START Study material

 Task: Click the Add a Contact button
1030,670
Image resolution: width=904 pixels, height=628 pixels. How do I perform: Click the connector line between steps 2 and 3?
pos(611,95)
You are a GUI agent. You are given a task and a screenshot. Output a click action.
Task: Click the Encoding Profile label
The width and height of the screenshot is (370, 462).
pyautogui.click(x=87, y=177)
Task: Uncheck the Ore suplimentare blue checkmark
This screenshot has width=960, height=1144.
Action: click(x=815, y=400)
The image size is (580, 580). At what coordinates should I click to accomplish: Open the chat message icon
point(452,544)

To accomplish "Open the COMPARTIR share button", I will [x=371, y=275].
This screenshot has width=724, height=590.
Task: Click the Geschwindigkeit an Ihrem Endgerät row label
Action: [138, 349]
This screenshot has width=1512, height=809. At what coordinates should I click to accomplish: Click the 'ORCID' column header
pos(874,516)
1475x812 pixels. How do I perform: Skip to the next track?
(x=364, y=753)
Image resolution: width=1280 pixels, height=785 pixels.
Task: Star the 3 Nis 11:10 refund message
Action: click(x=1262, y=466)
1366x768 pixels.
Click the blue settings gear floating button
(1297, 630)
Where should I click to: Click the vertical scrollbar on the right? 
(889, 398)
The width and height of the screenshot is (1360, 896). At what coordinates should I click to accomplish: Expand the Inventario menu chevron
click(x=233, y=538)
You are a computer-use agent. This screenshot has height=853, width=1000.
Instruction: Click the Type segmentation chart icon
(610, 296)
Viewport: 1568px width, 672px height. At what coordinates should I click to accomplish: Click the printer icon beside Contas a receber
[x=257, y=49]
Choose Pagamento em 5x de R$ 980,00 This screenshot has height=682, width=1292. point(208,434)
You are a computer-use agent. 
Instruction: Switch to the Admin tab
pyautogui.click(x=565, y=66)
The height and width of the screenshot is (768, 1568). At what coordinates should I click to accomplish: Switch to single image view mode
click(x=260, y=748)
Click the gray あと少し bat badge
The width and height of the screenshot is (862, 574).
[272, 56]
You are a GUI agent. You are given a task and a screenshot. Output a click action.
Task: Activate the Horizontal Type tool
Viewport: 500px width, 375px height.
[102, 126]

END Study material

*What to produce*.
Output exactly the lines of the data that run from the one containing "Task: Activate the Horizontal Type tool" to the very last line, and no others.

*Exercise answer*.
Task: Activate the Horizontal Type tool
Viewport: 500px width, 375px height.
[102, 126]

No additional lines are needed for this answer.